◆ INSTRUCTIONS TO FOLLOW:
Scan the entries below for the word "agent", then copy each line that holds it.

──────

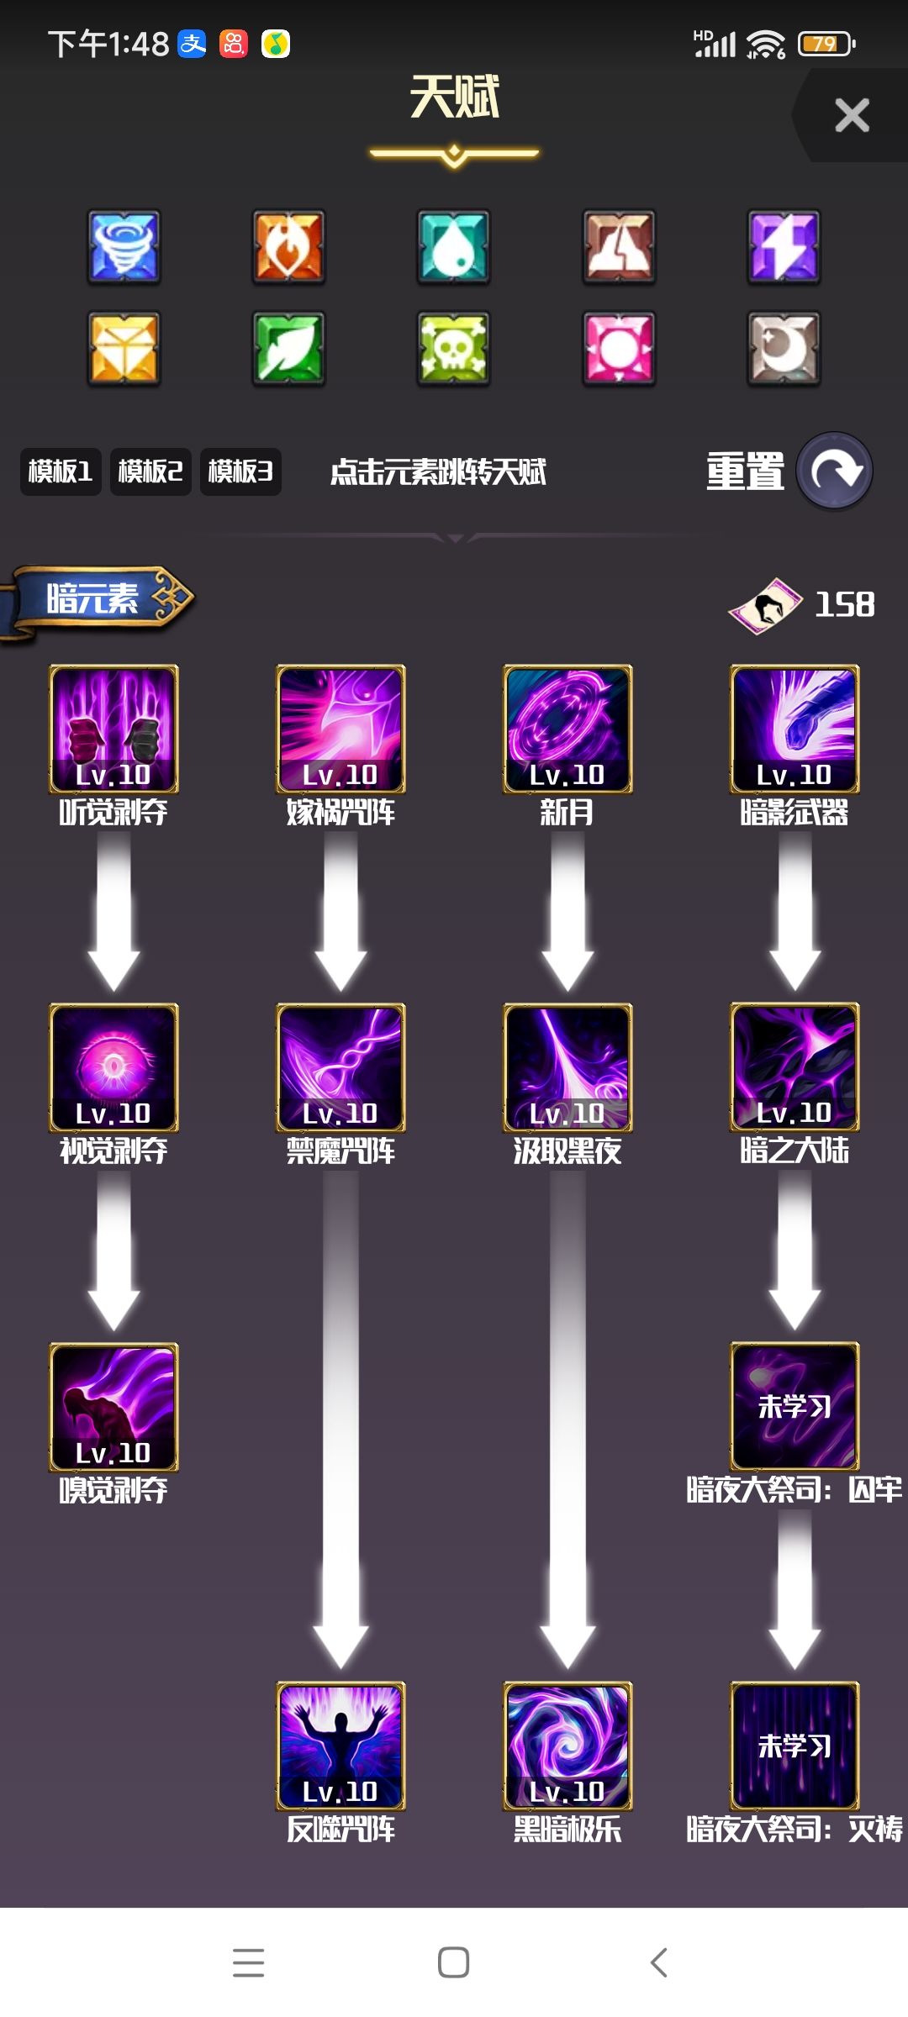Select the wind tornado element icon
Image resolution: width=908 pixels, height=2017 pixels.
point(124,246)
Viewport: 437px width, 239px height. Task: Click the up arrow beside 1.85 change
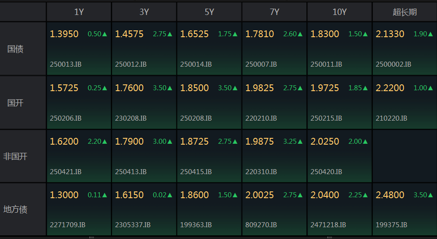[365, 88]
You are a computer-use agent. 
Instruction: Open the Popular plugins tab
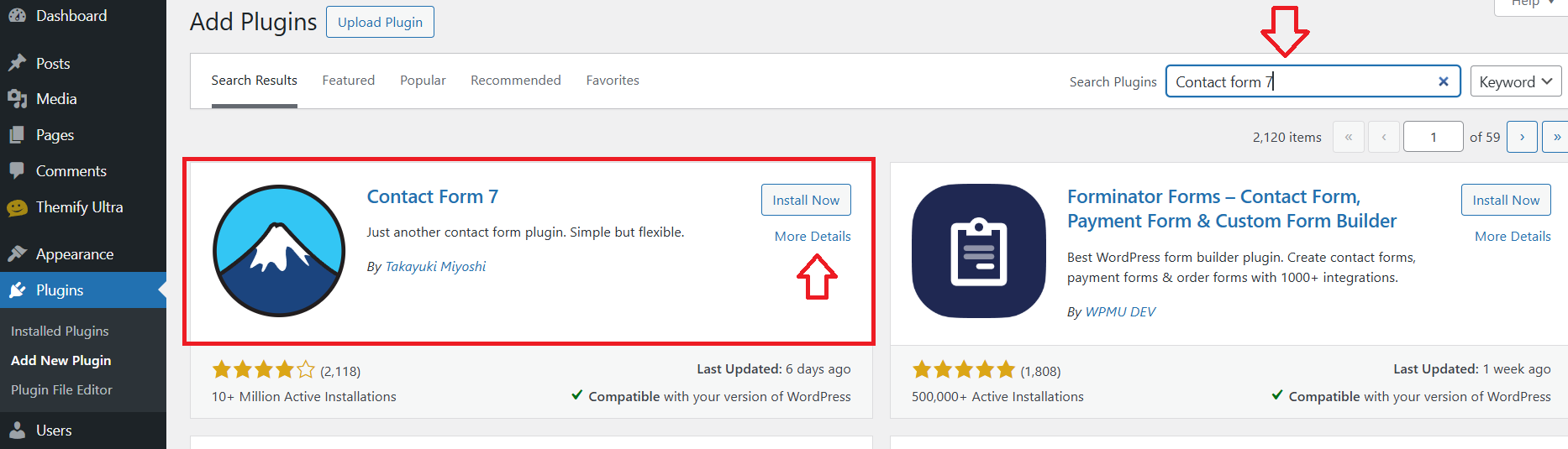coord(423,81)
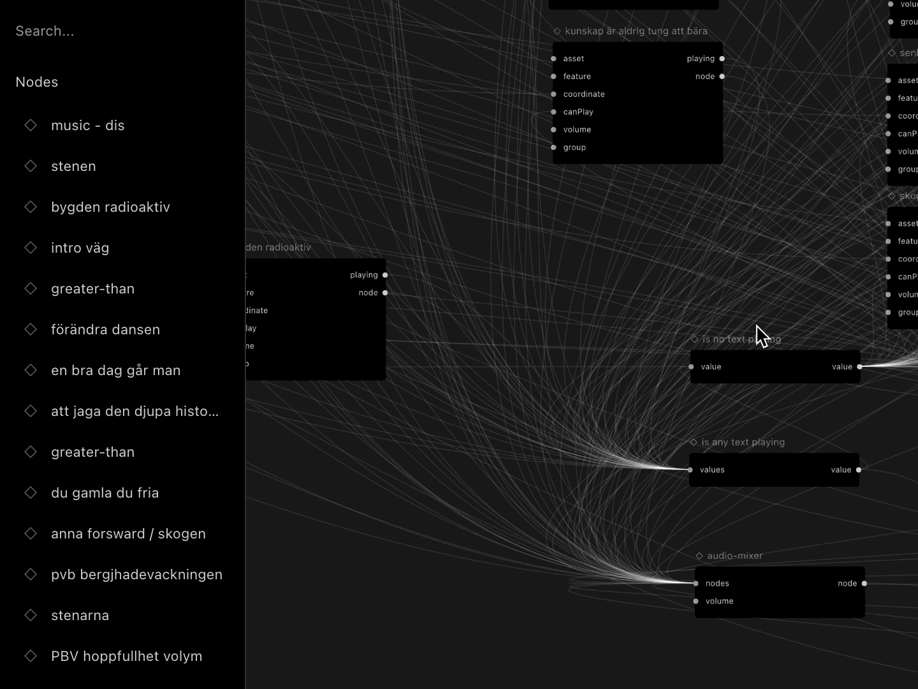Collapse the "kunskap är aldrig tung att bära" node
Image resolution: width=918 pixels, height=689 pixels.
tap(557, 31)
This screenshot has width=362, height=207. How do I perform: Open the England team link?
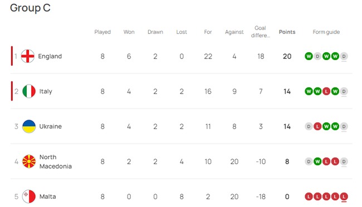50,56
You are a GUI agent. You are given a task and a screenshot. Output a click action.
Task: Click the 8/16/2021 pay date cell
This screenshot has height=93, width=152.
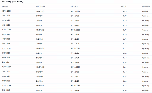click(75, 53)
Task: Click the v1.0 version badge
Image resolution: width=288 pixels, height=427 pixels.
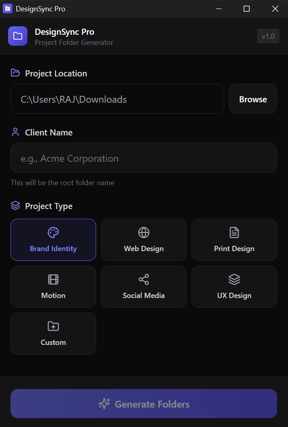Action: click(268, 36)
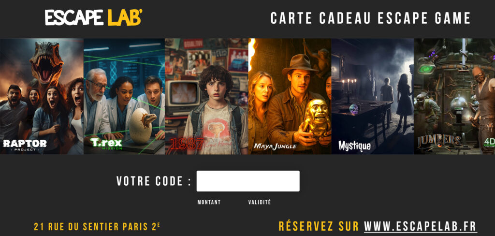Click the Mystique title text
Screen dimensions: 495x236
click(x=354, y=146)
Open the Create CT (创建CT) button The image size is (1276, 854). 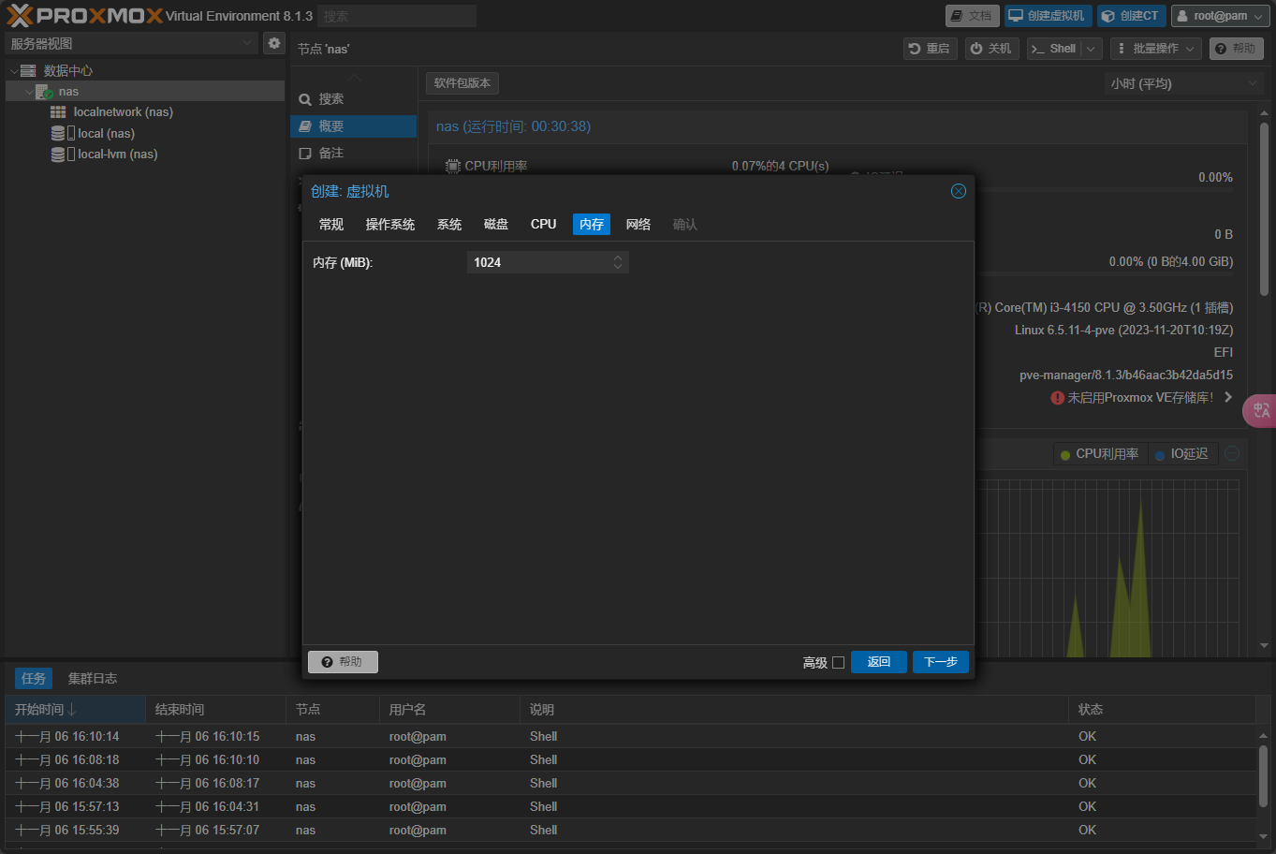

──────

◆ RESPONSE TO THE EXERCISE:
You are a computer-use agent. 
You are a GUI agent. You are given a task and a screenshot. Output a click action.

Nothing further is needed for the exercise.